First of all, I want to make sure we are differentiating between faith and religion. One can have faith in God, or Jesus, or Muhammad, or Santa Clause or the Tooth Fairy, without becoming entangled in an organized, or even disorganized, religion. Faith is simply a belief in something. I would venture to say that a very large majority of people have some form of faith, even without religion.
Religion is the codification of people's beliefs, setting everything down so that all of the members of the religion believe the same things. (I realize that this is a simlplified definition, but it's no less valid.) My quarrel is not with people's faith but with the religions which try to exploit those beliefs.
I have seen many people, struggling to make ends meet, living paycheck to paycheck, but still willing to put that money in the collection plate every week while the preacher is riding around in fancy cars,wearing expensive clothing and telling his flock that if they DON'T put that money in the plate they're going to hell!

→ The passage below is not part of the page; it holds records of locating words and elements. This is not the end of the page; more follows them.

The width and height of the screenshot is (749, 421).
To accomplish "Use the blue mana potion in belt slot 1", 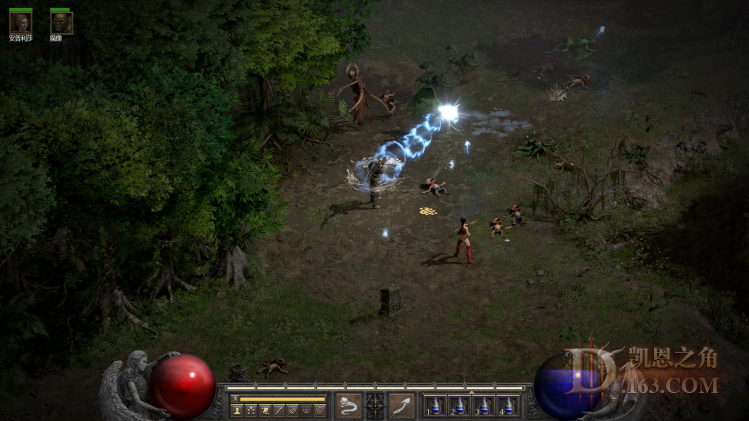I will pyautogui.click(x=435, y=406).
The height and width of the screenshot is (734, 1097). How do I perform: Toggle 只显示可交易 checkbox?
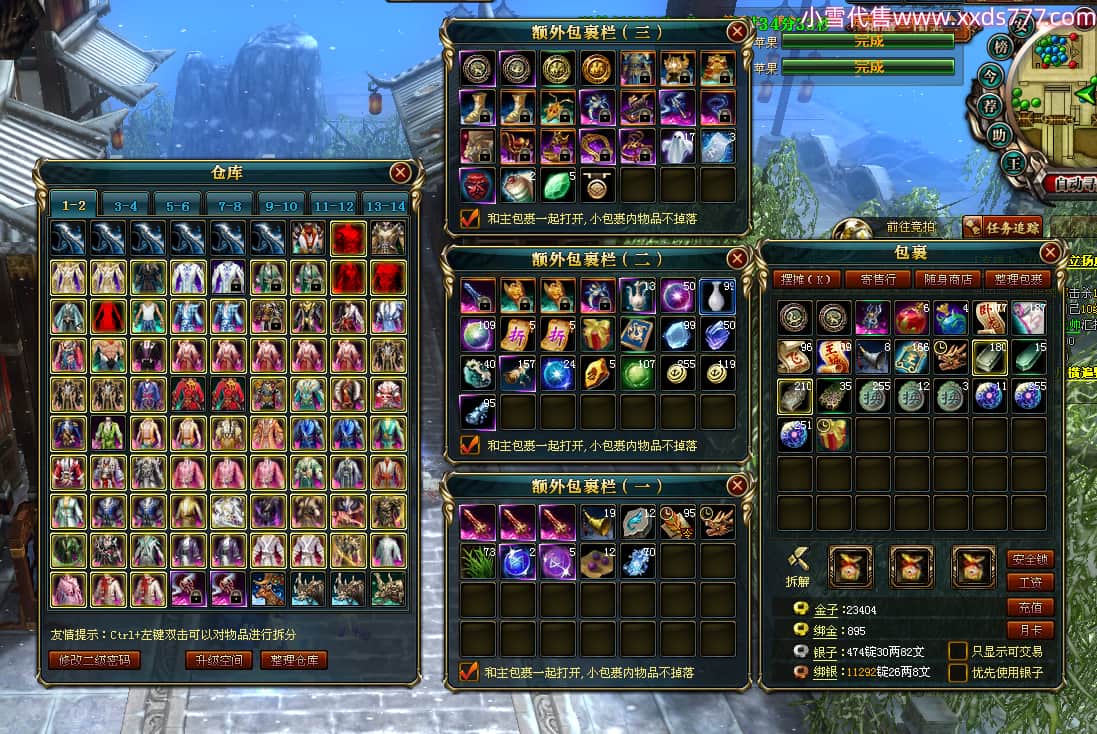(958, 651)
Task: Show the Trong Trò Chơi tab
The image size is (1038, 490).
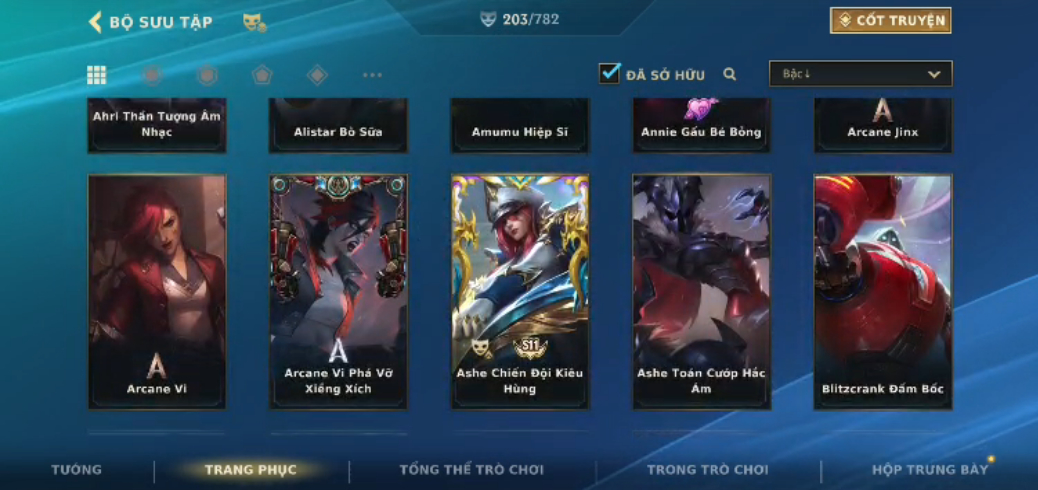Action: 708,470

History is filled with stories of religious groups killing other religious groups for no other reason than their different beliefs. And it's still going on today, all over the world.
As far as education is concerned, that doesn't necessarily eliminate the need for faith. But I do think it tends to separate people from the religious groupies. I feel that those with a good education tend to be more tolerant of other's beliefs and less inclined to take the word of a smarmy guy in a $500 suit as gospel.
But the vast majority of people in this world are brought up from infancy being taught a specific belief system. Overcoming that upbringing is very difficult. And, as you say, the need to believe that there is some kind of afterlife, something beyond the mundane world we live in, will always draw people to some form of belief system.